The Rolling Reserve Act’s education spending limit would be written into the Alabama Constitution under a measure that the state Senate’s education budget committee approved 8-4 Wednesday. SB 248, sponsored by Sen. Trip Pittman, R-Montrose, now awaits action by the full Senate.
Pittman, who chairs the Senate’s education budget committee, defended his proposal from criticism of the decision to seek to enshrine the Rolling Reserve Act as a constitutional amendment. Pittman said he wants a hard spending cap that the Legislature has to follow. The act, which is already a statute, limits education funding even though Alabama has yet to restore state support for K-12 schools and higher education to the pre-recession levels of 2008.
The current Rolling Reserve Act caps spending growth in the Education Trust Fund (ETF) using a formula based on the average ETF revenue growth in the previous 15 years. SB 248 would modify the cap to disregard the year with the lowest revenue growth during those years. The bill would need to pass the House and Senate and be approved in a statewide referendum to become law.
House committee weighs other Rolling Reserve changes
The House’s education budget committee Wednesday held a public hearing on a bill that would change how ETF revenues exceeding the Rolling Reserve cap are used. HB 322, sponsored by Rep. Bill Poole, R-Tuscaloosa, would direct more of that money to capital expenses like bus purchases and school building repairs. The bill would not change the cap formula.

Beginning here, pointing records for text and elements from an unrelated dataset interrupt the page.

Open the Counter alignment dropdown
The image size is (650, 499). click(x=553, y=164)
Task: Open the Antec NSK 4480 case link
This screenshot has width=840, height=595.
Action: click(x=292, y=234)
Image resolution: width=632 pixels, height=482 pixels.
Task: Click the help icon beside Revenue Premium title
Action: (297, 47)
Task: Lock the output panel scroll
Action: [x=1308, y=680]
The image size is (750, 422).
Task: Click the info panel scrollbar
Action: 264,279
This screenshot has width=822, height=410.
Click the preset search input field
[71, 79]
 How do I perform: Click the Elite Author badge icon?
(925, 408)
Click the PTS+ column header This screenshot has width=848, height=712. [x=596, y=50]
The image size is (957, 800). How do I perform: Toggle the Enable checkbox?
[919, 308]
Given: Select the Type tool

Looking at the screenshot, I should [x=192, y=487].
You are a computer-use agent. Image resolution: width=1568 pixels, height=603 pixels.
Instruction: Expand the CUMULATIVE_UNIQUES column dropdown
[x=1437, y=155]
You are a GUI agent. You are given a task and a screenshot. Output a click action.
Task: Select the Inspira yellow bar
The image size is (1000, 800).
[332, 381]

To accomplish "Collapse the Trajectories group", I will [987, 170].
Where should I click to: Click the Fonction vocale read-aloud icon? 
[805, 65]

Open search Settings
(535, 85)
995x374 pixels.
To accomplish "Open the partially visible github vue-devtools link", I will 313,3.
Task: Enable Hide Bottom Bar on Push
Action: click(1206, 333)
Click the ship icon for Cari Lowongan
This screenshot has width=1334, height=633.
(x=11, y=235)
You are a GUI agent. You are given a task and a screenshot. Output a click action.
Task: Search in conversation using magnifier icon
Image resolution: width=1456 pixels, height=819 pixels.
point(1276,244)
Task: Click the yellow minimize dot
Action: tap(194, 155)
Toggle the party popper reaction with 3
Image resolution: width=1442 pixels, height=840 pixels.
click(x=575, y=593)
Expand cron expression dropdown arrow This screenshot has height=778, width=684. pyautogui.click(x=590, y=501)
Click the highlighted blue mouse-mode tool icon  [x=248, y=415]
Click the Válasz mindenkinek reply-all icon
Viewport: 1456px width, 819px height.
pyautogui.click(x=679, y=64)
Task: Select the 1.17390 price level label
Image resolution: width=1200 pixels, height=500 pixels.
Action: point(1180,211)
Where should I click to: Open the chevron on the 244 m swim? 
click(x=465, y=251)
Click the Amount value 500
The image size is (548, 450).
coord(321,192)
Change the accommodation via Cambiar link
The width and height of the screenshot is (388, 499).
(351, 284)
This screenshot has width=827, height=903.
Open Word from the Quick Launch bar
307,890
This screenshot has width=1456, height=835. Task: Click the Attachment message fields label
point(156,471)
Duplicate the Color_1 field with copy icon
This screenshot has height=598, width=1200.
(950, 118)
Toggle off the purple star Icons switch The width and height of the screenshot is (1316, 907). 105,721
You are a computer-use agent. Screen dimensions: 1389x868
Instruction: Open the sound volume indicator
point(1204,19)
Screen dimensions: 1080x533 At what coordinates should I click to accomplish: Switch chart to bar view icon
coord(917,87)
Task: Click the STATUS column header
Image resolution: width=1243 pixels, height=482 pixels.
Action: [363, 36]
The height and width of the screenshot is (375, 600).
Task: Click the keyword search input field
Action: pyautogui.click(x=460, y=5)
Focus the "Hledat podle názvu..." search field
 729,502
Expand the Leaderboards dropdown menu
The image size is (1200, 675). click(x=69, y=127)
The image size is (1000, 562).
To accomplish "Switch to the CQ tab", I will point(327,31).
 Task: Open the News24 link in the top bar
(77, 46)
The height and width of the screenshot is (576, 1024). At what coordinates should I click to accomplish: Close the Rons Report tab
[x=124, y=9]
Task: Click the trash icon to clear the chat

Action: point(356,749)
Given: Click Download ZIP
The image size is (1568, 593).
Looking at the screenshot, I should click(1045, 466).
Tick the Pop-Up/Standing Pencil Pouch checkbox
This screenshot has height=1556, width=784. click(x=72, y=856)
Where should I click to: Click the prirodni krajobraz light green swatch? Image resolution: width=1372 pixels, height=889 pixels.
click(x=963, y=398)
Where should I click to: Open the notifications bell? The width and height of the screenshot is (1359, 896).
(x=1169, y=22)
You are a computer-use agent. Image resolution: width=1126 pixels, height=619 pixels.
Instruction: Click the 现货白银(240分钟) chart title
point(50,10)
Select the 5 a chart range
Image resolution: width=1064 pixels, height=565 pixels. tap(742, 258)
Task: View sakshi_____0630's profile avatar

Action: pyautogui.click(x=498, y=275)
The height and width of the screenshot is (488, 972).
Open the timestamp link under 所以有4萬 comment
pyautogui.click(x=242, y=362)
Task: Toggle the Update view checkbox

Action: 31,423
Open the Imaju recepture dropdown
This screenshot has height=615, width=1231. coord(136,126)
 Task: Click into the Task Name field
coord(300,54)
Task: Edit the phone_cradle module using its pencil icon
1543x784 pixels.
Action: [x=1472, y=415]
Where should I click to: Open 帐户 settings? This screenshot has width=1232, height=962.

Current law requires ETF revenues above the spending cap to be used first to repay the ETF’s rainy day account and then to boost the Budget Stabilization Fund until it reaches 20 percent of the size of current-year ETF spending. HB 322 would change that arrangement. After ETF funding is set and the rainy day account is repaid, Poole’s bill would use remaining revenues to send an amount equal to 1 percent of the previous year’s spending to the Budget Stabilization Fund. Any money left after that would go toward buses, school maintenance and other capital expenses.
Gov. Robert Bentley supports another proposal for amending the Rolling Reserve Act. That plan is found in both HB 330, sponsored by Rep. Alan Boothe, R-Troy, and SB 281, sponsored by Sen. Jimmy Holley, R-Elba. Bentley’s plan would put more money into the classroom by moving it back into the ETF for operating expenses, acting Finance Director Bill Newton said.
Poole and Newton agreed to talk further and seek common ground. Poole, who chairs the House’s education budget committee, said he plans to bring his bill for a committee vote next Wednesday.
By Kimble Forrister, executive director. Posted April 1, 2015.